▸ Excerpted passage
---+---

The south end of the bridge is in the area known as the South Bank, which includes the Royal Festival Hall, London Waterloo, Queen Elizabeth Hall and the Royal National Theatre, as well as the BFI Southbank, which is directly beneath the bridge.

The north end of the bridge passes above the Victoria Embankment where the road joins the Strand and Aldwych alongside Somerset House. This end housed the southern portal of the Kingsway Tramway Subway until the late 1950s.

The bridge also connects the Strand Campus area and the Waterloo Campus of King's College London which are located in the north and south banks of River Thames, respectively.

The nearest London Underground station is Temple, the nearest National Rail station is London Waterloo.

==In popular culture==

- In Arthur Conan Doyle's short story The Five Orange Pips (first published in The Strand Magazine in November 1891), a character falls into the Thames off Waterloo Bridge, which a newspaper notes "should have the effect of calling the attention of the authorities to the condition of the riverside landing-stages".
- Robert E. Sherwood's play Waterloo Bridge (1930), the story of a soldier who falls in love and marries a woman he meets on the bridge in an air raid during the First World War, was made into films released in 1931, 1940 and 1956. The second of these film versions starred Vivien Leigh and Robert Taylor.
- "After the Lunch", a poem by Wendy Cope about two lovers parting on Waterloo Bridge, now forms the lyric of the song "Waterloo Bridge" by Jools Holland and Louise Marshall.
- The bridge features in the film A Window in London (1940). The hero, played by Michael Redgrave, is a crane driver who is working on the construction of the bridge. Images can be seen of the incomplete rebuilding work in progress.

---+---

▸ Questions on the material
A - According to the Waterloo Bridge passage, which London Underground station is nearest the bridge?
B - Quote the stretch of the Waterloo Bridge passage from "- In Arthur" through "and Robert Taylor.".
Rely only on the passage about Waterloo Bridge, with no outside knowledge.

---+---

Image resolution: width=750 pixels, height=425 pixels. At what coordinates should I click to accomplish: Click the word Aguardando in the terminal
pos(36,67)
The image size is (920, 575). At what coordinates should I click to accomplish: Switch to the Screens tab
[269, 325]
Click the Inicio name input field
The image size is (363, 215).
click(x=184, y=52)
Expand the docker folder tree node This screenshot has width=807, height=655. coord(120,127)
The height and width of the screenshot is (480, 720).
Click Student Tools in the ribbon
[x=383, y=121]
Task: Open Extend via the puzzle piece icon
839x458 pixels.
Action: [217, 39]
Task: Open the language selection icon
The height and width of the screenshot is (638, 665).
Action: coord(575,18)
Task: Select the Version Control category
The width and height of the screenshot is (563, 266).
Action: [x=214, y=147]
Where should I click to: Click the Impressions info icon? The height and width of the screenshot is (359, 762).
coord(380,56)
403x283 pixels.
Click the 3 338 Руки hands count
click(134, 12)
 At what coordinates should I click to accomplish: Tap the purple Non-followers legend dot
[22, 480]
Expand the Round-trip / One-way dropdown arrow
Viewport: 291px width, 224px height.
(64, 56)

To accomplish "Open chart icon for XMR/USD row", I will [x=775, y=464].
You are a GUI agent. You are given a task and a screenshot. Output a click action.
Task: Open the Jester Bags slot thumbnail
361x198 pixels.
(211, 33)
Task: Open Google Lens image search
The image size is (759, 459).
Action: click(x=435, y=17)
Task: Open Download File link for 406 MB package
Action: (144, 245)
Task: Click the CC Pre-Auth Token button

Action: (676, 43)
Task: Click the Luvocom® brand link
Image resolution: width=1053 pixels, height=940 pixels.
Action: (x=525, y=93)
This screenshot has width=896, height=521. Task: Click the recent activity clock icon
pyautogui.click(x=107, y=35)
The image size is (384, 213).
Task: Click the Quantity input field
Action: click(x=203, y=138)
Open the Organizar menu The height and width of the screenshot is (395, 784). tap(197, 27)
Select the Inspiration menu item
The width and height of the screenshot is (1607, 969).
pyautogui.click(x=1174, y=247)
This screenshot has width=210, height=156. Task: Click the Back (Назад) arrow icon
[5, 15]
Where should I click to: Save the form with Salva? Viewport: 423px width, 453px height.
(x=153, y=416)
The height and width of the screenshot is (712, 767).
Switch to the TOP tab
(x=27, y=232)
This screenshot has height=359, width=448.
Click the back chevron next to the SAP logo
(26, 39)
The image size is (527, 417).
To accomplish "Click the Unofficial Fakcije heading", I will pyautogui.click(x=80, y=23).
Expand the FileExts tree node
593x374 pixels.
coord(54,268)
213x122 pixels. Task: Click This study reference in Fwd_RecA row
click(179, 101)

---+---

▸ Answers for the tasks
A - Temple

B -
- In Arthur Conan Doyle's short story The Five Orange Pips (first published in The Strand Magazine in November 1891), a character falls into the Thames off Waterloo Bridge, which a newspaper notes "should have the effect of calling the attention of the authorities to the condition of the riverside landing-stages".
- Robert E. Sherwood's play Waterloo Bridge (1930), the story of a soldier who falls in love and marries a woman he meets on the bridge in an air raid during the First World War, was made into films released in 1931, 1940 and 1956. The second of these film versions starred Vivien Leigh and Robert Taylor.